(EXCERPT TO READ Opens)

2.8. Links to Accessible Resources for Training
The main goal of our contribution fest was to provide an instrument for researchers to access and learn the operation of cutting-edge metaproteomics tools. We have provided several means for researchers to access and train in the operation of these tools (See Table 1
). We have established a Metaproteomics Gateway, composed of a publicly accessible Galaxy instance containing the tools, workflows and example data described in this manuscript. Supplement S1
provides a detailed description for the use of this gateway. We have also provided our documentation and training instructions within the Galaxy Training Network repository (http://galaxyproject.github.io/training-material/
), a central resource for providing documentation on Galaxy-based tools and platforms. Our tools and workflows have also been made openly available through the Galaxy Tool Shed and on GitHub. We hope that the available resources that also include an introductory video will encourage researchers to incorporate metaproteomics studies into their current expertise of research.
In conclusion, we have described accessible resources aimed at training researchers in the use of advanced metaproteomic informatics tools, with the intent of increasing the adoption of metaproteomics by the wider research community. These tools have been made available through a unique, community-based process, which has leveraged a community of metaproteomic informatics experts, as well as the powerful Galaxy platform. We would like to emphasize that the use of Galaxy was highly enabling for this work, as it provides a unified environment for operating many disparate tools required in metaproteomics, as well as a platform that can be used to promote training and usage by the larger community.

(EXCERPT TO READ Closes)
(RAW DATA Opens)

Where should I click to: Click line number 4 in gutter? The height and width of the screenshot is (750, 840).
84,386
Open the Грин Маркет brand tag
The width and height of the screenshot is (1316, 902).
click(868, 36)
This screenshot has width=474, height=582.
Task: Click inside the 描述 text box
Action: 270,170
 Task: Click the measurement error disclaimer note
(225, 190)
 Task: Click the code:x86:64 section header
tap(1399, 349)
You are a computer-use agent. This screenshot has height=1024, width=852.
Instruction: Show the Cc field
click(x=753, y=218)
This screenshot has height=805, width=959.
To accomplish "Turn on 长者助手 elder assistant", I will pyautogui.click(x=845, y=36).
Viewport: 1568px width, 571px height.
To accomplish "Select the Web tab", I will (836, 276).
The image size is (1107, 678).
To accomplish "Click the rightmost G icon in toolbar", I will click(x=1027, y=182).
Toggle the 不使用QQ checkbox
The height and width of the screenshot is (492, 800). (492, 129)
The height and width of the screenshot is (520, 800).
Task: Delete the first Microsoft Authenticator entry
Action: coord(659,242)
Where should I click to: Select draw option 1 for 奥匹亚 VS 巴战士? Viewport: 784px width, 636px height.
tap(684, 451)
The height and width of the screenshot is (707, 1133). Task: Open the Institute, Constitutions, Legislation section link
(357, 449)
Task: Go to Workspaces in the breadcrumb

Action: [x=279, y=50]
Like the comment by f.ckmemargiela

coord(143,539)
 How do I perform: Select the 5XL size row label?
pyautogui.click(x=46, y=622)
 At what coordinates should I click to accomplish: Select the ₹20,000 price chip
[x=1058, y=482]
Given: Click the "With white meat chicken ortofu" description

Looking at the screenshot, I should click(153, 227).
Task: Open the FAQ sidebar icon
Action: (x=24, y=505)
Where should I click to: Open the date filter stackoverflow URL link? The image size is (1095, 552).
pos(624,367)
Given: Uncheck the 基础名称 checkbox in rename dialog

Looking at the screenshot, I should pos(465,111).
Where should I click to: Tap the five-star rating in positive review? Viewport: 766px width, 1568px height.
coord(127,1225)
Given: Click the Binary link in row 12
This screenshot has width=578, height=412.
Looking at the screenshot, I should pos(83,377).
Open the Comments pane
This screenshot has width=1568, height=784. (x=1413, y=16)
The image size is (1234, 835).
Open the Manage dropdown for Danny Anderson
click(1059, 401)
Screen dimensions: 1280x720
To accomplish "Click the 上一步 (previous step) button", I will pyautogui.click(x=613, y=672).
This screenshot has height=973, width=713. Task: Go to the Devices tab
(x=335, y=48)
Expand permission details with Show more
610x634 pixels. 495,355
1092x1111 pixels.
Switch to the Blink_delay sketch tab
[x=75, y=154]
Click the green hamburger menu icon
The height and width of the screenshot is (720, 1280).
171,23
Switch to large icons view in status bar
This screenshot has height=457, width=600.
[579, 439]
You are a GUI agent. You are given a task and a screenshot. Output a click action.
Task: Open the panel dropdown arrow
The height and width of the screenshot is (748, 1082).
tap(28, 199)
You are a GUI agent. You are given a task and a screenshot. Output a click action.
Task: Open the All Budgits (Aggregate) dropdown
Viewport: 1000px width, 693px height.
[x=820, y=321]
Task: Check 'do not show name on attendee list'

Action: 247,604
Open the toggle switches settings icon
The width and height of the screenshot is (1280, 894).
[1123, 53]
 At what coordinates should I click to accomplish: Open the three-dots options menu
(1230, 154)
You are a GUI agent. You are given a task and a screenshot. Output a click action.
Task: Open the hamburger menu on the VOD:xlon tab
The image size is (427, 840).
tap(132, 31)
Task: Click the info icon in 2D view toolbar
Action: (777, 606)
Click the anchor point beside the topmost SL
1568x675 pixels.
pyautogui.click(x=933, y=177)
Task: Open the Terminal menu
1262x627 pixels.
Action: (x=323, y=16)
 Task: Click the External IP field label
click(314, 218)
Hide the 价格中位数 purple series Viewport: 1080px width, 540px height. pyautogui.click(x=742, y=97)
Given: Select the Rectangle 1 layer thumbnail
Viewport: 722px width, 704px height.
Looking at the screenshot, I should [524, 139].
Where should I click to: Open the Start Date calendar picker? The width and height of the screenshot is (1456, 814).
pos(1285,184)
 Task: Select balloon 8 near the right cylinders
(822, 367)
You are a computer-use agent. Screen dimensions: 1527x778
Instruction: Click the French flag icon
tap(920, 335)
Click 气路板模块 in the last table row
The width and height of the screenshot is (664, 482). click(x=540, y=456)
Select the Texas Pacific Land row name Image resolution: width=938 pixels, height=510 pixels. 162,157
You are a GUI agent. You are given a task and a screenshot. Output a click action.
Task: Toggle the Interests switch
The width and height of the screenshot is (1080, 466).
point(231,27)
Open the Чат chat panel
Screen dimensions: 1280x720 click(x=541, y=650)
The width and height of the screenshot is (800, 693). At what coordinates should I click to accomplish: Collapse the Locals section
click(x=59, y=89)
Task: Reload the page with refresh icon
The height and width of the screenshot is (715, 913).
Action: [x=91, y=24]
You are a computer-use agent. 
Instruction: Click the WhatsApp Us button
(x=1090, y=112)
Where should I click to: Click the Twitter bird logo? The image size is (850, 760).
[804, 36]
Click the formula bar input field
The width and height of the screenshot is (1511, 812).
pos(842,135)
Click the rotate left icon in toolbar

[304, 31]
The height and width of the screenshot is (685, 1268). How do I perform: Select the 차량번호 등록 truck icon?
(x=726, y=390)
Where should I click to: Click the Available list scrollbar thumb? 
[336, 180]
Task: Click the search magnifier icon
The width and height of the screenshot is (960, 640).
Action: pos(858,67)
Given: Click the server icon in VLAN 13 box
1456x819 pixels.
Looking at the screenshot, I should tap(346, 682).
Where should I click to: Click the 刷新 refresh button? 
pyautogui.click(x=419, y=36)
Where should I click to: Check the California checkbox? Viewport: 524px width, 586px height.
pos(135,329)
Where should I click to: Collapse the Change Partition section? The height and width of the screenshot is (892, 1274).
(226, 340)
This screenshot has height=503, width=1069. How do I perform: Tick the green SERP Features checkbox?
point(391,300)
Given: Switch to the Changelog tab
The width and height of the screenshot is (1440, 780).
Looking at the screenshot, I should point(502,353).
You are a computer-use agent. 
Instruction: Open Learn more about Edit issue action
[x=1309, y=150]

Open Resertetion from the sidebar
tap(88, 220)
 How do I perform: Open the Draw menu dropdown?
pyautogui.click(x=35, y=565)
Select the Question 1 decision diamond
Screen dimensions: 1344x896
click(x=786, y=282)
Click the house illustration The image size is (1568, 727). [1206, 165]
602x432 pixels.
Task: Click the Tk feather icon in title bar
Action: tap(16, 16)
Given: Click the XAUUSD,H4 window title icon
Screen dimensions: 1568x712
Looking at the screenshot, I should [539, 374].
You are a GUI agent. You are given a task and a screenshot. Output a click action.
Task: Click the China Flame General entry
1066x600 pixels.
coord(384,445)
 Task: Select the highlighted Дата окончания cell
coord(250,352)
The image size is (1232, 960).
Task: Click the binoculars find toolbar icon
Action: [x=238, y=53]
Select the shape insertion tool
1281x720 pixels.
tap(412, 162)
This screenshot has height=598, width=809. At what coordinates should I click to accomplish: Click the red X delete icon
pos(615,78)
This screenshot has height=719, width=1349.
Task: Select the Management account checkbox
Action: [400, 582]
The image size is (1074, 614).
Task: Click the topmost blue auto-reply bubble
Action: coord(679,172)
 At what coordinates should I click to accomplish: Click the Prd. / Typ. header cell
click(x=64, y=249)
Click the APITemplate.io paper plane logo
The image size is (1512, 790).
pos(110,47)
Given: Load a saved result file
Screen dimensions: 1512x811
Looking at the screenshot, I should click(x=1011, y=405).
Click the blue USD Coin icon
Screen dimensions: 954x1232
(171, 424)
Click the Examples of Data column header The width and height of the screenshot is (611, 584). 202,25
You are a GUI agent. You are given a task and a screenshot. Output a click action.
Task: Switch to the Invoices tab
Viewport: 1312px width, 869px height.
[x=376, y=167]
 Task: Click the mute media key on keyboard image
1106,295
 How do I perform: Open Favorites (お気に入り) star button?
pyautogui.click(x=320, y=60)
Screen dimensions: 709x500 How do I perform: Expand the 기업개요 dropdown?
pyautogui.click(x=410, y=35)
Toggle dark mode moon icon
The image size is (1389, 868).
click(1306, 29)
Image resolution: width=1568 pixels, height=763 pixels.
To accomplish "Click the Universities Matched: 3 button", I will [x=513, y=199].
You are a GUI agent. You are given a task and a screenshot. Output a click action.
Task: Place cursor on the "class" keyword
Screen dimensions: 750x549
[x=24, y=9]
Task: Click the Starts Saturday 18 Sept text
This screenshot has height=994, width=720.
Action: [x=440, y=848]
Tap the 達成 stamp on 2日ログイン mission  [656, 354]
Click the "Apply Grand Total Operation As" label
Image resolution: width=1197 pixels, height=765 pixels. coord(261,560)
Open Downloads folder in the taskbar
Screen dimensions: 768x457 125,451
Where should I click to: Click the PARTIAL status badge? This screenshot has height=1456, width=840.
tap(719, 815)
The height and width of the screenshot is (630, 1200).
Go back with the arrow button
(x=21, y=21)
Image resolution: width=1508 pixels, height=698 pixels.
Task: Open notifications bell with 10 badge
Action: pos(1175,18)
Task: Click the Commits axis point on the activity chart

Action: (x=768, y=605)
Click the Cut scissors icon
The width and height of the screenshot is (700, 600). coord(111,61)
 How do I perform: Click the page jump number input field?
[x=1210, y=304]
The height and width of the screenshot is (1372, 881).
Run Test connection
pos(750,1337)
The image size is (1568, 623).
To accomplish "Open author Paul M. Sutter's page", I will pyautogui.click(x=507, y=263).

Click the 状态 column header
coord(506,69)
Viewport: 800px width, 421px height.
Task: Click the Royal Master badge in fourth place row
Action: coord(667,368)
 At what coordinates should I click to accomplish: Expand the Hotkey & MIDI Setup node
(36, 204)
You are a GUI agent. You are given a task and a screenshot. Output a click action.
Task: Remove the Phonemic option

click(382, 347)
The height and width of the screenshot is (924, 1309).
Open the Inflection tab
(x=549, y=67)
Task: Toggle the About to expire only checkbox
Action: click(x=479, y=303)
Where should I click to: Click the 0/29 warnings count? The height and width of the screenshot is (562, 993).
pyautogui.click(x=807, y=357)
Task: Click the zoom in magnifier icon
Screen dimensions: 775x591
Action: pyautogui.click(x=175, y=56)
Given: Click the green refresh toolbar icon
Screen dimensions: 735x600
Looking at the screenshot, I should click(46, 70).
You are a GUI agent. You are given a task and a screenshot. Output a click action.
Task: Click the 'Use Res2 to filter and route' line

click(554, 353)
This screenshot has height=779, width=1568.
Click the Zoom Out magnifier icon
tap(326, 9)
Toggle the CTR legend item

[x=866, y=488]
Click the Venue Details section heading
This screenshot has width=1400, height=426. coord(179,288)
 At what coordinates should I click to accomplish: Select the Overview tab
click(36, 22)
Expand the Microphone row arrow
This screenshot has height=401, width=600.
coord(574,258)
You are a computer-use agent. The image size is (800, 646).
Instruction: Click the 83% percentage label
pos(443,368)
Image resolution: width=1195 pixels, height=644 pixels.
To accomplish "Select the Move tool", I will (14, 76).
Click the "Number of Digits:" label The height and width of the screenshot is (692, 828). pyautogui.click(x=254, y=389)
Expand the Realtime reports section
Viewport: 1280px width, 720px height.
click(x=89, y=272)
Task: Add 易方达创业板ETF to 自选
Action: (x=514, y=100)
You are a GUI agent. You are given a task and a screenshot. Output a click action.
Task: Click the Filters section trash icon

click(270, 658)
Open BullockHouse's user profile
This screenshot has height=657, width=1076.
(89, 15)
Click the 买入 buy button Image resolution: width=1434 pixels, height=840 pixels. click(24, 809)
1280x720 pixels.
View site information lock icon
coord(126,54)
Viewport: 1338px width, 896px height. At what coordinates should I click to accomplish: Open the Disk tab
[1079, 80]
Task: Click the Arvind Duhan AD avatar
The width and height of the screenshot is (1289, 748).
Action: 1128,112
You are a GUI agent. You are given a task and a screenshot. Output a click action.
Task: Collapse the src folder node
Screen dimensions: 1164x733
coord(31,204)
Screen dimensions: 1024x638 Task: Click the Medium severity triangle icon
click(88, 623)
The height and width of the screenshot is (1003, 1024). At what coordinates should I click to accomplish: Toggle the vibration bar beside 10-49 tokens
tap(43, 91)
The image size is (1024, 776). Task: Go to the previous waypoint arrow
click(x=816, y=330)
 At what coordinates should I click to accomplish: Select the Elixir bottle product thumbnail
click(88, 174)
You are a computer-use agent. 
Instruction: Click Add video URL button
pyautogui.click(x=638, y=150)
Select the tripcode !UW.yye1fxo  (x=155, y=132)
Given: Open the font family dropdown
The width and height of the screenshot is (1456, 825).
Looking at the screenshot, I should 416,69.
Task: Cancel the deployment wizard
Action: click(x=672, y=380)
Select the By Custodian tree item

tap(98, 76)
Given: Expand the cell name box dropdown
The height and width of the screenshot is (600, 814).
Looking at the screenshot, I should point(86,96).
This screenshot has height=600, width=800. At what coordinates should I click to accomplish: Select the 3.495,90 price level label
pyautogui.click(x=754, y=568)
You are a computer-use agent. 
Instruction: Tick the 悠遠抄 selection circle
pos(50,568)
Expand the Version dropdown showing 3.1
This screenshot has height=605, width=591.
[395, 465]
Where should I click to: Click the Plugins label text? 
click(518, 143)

(RAW DATA Closes)

## LIST OF TASKS:
1. Please say whether each statement below agrees with the excerpt on metaproteomics training, answering yes or no and quoting the deciding words. (a) The Metaproteomics Gateway is built on a publicly accessible Galaxy instance. (b) The tools and workflows are available only on GitHub. (c) Supplement S1 describes how to use the gateway.
2. From the excerpt on metaproteomics training, extract the passage that opens with the words containing "In conclusion, we" and closes with "the larger community.", copying it word for word.

## EXPECTED OUTPUTS:
1.
(a) Yes: "composed of a publicly accessible Galaxy instance containing the tools, workflows and example data described in this manuscript"
(b) No: "Our tools and workflows have also been made openly available through the Galaxy Tool Shed and on GitHub."
(c) Yes: "provides a detailed description for the use of this gateway"

2.
In conclusion, we have described accessible resources aimed at training researchers in the use of advanced metaproteomic informatics tools, with the intent of increasing the adoption of metaproteomics by the wider research community. These tools have been made available through a unique, community-based process, which has leveraged a community of metaproteomic informatics experts, as well as the powerful Galaxy platform. We would like to emphasize that the use of Galaxy was highly enabling for this work, as it provides a unified environment for operating many disparate tools required in metaproteomics, as well as a platform that can be used to promote training and usage by the larger community.